§ **TASK OBJECTIVE**: Below are the records; copy each line in which "month" occurs.
==========
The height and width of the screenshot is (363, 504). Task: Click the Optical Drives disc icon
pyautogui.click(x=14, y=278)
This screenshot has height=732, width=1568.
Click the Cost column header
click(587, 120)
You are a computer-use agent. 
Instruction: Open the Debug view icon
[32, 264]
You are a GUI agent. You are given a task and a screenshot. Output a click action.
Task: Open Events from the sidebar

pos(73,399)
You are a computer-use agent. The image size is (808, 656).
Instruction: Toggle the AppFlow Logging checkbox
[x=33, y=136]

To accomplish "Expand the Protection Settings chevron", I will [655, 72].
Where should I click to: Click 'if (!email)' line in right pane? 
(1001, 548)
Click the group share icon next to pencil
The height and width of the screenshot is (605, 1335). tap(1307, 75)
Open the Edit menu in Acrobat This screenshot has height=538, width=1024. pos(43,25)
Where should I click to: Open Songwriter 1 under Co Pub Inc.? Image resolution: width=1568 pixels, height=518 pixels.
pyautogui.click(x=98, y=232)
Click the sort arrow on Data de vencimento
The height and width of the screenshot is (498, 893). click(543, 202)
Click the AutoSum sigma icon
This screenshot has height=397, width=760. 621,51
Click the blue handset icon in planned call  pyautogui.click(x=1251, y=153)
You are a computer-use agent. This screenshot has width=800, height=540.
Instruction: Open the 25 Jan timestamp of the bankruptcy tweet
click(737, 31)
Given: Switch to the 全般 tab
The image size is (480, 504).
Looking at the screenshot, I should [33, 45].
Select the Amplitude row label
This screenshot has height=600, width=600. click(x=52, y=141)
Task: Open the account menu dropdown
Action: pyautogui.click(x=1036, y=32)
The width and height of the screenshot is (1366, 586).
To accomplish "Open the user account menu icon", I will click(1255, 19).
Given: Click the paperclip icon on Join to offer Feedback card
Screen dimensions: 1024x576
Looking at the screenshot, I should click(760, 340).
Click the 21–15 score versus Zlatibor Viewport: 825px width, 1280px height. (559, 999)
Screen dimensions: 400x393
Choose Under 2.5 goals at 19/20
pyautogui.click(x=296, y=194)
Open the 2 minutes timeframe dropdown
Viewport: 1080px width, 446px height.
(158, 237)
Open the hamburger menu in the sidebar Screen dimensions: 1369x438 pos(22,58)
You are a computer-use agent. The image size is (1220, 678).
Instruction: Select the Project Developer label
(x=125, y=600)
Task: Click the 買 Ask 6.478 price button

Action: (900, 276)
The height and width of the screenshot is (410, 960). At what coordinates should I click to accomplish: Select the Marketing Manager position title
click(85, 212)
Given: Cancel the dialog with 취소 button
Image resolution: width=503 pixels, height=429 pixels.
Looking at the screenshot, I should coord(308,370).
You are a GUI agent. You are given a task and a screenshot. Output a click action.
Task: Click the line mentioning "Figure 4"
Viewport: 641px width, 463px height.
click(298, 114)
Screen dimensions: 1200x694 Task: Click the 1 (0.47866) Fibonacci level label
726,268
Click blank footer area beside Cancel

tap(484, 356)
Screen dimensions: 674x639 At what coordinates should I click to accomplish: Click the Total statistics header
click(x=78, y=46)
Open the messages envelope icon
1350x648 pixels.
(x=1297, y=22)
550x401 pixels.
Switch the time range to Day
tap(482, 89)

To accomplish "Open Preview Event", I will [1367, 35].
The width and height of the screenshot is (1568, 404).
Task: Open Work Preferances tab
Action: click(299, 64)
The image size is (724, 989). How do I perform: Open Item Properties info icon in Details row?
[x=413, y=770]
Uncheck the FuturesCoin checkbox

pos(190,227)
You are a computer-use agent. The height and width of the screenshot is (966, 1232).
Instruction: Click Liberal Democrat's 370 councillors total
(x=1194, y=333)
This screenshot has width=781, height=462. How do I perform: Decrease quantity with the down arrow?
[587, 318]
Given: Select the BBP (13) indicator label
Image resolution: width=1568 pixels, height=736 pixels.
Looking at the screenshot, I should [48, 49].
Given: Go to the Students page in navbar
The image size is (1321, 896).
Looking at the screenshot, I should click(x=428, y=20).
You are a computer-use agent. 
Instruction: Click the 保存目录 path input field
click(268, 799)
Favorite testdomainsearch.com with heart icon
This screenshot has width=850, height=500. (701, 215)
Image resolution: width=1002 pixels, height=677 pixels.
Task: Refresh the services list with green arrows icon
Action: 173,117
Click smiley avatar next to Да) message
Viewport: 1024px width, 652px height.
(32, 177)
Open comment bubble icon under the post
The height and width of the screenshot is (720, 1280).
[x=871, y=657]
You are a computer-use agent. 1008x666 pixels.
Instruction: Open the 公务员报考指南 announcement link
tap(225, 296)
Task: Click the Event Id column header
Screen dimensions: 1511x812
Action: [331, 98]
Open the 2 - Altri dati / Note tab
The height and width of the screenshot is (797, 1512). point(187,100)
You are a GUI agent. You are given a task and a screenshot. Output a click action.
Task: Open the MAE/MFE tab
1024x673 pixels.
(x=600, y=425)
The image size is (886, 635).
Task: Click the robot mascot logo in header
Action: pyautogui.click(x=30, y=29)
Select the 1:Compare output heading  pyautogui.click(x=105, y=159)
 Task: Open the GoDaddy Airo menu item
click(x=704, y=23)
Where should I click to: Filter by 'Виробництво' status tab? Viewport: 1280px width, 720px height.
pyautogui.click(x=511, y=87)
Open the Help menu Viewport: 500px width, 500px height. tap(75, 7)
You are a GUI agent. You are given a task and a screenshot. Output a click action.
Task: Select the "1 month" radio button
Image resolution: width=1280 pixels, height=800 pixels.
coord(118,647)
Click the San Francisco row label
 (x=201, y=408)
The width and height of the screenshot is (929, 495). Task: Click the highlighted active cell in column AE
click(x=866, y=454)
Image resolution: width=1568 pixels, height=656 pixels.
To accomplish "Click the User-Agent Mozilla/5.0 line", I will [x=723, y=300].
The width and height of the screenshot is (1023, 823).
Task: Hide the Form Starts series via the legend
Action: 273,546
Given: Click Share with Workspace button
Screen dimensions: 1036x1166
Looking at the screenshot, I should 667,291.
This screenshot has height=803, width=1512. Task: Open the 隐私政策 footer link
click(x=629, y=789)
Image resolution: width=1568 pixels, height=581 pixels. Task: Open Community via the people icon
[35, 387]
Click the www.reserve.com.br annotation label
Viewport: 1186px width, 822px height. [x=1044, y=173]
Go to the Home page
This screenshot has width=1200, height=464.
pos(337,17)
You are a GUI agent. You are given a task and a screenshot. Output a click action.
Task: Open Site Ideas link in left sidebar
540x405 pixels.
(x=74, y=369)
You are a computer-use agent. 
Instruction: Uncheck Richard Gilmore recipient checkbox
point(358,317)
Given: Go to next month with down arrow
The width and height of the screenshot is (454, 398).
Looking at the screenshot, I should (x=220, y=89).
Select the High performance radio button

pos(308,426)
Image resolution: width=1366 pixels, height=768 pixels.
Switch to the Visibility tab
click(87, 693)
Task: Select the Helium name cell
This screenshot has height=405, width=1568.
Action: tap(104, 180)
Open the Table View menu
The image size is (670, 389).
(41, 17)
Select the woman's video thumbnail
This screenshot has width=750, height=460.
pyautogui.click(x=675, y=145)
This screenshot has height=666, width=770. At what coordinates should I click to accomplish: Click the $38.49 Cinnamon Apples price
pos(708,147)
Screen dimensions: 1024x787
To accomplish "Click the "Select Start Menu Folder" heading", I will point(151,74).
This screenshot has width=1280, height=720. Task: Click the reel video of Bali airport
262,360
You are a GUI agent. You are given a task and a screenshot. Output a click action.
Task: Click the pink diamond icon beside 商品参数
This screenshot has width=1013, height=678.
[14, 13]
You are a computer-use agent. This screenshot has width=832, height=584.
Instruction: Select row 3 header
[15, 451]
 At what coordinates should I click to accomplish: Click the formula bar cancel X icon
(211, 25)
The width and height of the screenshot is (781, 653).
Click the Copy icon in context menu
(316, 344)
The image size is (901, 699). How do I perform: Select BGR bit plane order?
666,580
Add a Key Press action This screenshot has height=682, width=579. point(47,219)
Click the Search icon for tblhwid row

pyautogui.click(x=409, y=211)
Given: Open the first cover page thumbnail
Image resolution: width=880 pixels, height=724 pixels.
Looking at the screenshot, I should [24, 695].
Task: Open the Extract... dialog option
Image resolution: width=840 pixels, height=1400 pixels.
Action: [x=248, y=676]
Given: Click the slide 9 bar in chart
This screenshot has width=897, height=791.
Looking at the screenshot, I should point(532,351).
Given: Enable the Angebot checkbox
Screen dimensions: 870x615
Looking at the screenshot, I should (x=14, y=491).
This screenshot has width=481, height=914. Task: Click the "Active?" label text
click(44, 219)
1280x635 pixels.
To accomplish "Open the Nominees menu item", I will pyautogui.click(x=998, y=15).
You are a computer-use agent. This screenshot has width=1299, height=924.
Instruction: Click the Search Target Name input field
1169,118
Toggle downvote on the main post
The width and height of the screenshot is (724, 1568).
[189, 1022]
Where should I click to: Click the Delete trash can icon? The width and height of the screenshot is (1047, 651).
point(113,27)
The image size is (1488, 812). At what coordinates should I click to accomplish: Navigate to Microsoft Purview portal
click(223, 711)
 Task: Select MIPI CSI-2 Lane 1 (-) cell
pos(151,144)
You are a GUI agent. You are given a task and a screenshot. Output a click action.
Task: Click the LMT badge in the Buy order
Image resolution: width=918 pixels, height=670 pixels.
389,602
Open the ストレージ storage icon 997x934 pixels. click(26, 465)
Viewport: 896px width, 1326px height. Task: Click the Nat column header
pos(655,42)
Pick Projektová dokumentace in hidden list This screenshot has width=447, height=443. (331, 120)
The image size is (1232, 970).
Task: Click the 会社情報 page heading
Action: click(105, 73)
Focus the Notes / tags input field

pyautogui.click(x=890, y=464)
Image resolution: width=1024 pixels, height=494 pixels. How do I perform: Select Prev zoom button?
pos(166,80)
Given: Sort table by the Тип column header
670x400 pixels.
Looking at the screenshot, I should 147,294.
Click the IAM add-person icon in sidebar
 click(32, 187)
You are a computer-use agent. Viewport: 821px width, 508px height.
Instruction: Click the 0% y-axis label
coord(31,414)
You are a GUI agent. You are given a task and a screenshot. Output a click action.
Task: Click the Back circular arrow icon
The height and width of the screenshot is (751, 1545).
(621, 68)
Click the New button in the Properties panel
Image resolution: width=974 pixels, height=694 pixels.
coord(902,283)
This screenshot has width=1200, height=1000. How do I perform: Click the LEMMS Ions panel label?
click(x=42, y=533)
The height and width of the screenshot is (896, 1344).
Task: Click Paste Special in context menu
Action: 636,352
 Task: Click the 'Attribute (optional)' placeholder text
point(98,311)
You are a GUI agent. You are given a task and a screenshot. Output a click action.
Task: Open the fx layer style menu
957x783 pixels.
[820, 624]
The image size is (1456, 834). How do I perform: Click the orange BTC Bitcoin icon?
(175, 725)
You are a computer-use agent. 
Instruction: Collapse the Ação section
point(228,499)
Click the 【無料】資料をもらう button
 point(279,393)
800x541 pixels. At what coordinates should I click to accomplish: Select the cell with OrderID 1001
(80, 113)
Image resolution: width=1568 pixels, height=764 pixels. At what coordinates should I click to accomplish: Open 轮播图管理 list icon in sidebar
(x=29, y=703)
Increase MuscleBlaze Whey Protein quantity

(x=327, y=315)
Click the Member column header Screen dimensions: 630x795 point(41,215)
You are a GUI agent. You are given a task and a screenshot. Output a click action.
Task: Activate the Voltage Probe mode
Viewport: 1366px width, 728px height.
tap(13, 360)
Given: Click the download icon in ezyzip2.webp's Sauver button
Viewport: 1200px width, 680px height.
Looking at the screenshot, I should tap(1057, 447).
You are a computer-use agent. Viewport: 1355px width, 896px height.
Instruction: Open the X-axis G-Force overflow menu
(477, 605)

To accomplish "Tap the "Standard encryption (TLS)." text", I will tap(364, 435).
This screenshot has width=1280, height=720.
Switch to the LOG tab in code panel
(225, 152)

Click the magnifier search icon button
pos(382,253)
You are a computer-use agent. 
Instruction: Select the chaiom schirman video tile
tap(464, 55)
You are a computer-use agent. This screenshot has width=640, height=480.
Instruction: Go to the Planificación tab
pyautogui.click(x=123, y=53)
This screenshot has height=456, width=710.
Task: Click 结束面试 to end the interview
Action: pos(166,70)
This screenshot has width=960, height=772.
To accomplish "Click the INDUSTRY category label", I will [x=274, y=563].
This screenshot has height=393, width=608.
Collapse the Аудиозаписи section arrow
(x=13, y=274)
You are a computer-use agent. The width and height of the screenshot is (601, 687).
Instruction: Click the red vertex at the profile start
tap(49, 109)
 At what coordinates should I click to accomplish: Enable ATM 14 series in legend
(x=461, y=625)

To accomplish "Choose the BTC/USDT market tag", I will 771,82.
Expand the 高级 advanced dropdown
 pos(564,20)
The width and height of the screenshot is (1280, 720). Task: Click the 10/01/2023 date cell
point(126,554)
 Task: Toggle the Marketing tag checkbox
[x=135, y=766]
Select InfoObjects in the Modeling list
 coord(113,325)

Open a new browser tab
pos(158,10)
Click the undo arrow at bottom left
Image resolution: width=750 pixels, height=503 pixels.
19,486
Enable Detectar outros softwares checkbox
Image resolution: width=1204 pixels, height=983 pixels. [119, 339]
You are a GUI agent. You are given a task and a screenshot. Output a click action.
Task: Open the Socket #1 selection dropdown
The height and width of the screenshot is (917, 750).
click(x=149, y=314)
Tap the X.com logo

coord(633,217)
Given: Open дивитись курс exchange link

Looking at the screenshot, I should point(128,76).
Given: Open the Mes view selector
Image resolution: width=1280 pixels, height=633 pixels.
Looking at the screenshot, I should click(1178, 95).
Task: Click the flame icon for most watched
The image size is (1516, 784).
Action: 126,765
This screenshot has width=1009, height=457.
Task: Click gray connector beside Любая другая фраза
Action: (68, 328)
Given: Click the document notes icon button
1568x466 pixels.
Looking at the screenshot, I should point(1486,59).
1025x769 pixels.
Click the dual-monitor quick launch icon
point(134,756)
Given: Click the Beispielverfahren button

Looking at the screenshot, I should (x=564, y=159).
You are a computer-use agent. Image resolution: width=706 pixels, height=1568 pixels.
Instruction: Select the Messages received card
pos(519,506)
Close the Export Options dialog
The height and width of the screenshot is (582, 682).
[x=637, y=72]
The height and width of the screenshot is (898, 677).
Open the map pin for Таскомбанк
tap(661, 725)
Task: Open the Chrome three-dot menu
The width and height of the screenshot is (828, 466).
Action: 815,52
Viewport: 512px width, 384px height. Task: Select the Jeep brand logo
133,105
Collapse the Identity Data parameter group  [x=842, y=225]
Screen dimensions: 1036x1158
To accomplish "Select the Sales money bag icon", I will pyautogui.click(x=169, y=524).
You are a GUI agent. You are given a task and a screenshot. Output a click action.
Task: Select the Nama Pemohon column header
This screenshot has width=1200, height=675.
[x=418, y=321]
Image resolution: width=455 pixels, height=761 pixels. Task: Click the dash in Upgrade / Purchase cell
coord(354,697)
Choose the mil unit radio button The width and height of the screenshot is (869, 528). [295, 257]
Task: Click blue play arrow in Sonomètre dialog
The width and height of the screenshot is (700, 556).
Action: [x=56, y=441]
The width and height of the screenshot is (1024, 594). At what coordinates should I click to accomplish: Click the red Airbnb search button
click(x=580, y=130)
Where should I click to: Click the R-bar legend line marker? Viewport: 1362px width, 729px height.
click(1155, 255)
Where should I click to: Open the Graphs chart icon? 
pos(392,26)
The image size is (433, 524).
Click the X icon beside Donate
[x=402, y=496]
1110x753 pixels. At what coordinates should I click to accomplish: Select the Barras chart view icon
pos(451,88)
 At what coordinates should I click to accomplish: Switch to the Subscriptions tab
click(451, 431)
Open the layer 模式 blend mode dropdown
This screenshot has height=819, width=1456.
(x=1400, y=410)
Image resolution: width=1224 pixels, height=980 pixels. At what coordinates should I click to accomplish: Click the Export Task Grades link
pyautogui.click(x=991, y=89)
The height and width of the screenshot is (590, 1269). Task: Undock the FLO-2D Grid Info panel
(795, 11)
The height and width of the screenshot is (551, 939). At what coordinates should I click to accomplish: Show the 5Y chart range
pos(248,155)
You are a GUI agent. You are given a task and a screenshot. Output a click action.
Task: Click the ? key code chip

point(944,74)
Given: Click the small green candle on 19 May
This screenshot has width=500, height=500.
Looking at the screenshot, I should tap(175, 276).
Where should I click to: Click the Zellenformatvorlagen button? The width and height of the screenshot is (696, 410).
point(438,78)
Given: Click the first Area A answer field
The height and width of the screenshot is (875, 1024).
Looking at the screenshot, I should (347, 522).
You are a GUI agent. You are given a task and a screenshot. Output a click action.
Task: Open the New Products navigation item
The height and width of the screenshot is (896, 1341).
==========
§ **EXERCISE RESULT**:
Task: Select the "1 month" radio button
Given: Go to next month with down arrow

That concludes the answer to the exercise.